Note that this is the problematic type of wheel (for VR sensor) that has much bigger signal amplitude at the missing tooth. Adaptive hysteresis threshold (adjusted with R181) must be lower (=>worse noise immunity) than with a normal wheel, and not be close to the limits. Schedule a test to check that even +5% amplitude variation (than the actual wheel has) is handled right. See ElectronicDesign/TriggerSignalGenerator
Fitting the trigger wheel took a whole day, as the crank pulley was held together with Imperial bolts in very awkward positions! (They were supposed to be M8 according to the literature) A tool to remove them was fabricated and they were replaced with M8 cap screws.
Apart from this, the physical installation was straight forward. I set the VR sensor to be 1.5mm from the toothed wheel using a feeler gauge. No science here - just an educated guess. Now on to setting the ECU up and testing.
Setting Trigger parameters
Here's the parameters I used in the ECU:
| Edge: | Rising |
| Type: | Multitooth |
| Filtering: | Disabled |
| TDC after trigger (deg): | 62.5 (measured) |
| No teeth on wheel: | 35 |
| Trigger tooth: | 1 |
| Next trigger tooth: | 9 |
| Crank min. period: | 1875 |
| Angular width of tooth: | 3 |
| Angular width of missing tooth: | 6 |
Parameters to calculate above:
| Rev limit: | 7000 |
| Imaginary teeth: | 36 |
| Missing teeth: | 1 |
| Cylinders: | 8 |
| dec: | 3 |
| Engine Phase in "funny" degrees: | 216 |
Testing the Crank Trigger
Bench testing has already been done, so it's time to put the ECU in the car, but only so it can monitor what's going on.
The first time things were connected, the ECU picked up crank rotation and gave a stable speed.

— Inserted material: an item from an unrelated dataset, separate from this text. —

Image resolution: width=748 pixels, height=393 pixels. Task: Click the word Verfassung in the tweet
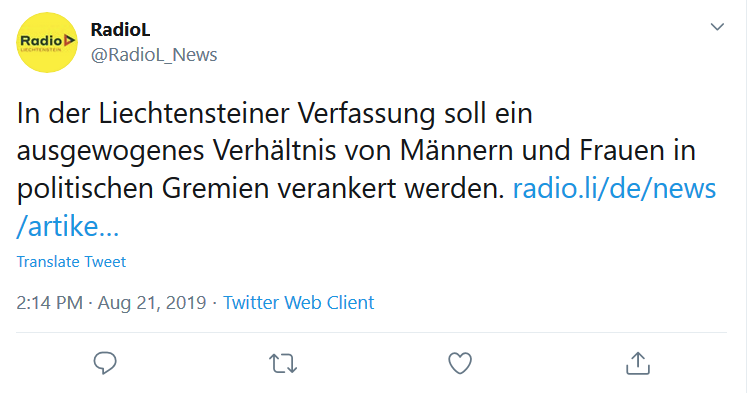[366, 114]
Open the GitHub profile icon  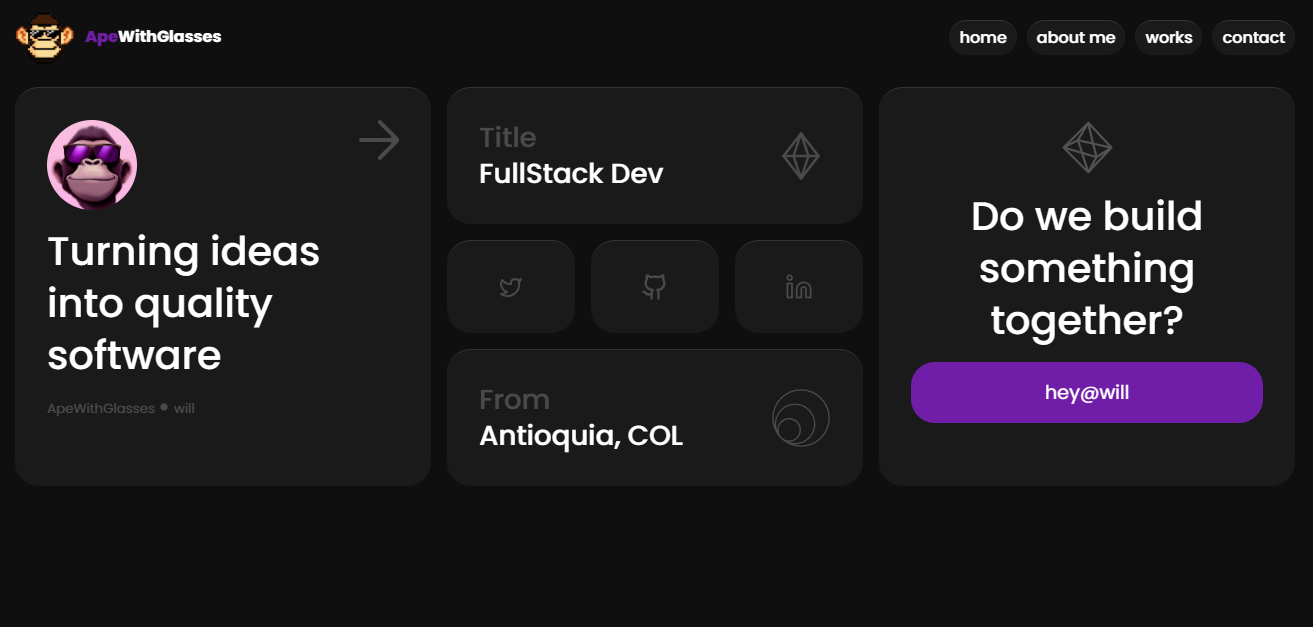coord(654,287)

The problem is that it is only half the real engine speed. Still, not bad for a first attempt.
Trigger works properly now the config is actually set in the ECU and not just on the PC. Doh!
- Just need to test the polarity on the VR sensor - it doesn't seem to make much difference to how it runs now.
- it's possible that it runs quite well with reverse polarity, or only counts wheel-err sometimes or above certain RPM. Actually, it is possible to configure multitooth "advanced filter" to work properly with reverse polarity VR for all RPM. But avoid it, and go with the right polarity. Publish InputTrigger/TriggerLog if uncertain.
I managed to get a clean "mde40" log file after a lot of bother with the old ECU and doing some maths. The idle was never very good as the old ECU is very crude. Polarity has been established now. As you say, it didn't make much difference - the change in missing tooth length was not much bigger than the RPM change in the engine.
Now it's all installed properly. I have a lot of extra noise now, I think it's due to the wires being closer to the old loom. Must check the shielding connection is OK tomorrow and put the sensor ground in properly.
Shielding problem has been fixed. I replaced the trigger wire with a better quality wire, and now I get 0 wheel errors. At least it was simple.
Finding TDC
The ECU has been used in a "fueling only" setup for the initial period. This means I could get away with only an estimate of the TDC position from counting teeth. (Injector phasing isn't yet important to me) Now I'm doing the ignition phase of the project I need accurate TDC so that the ignition tables are in real degrees.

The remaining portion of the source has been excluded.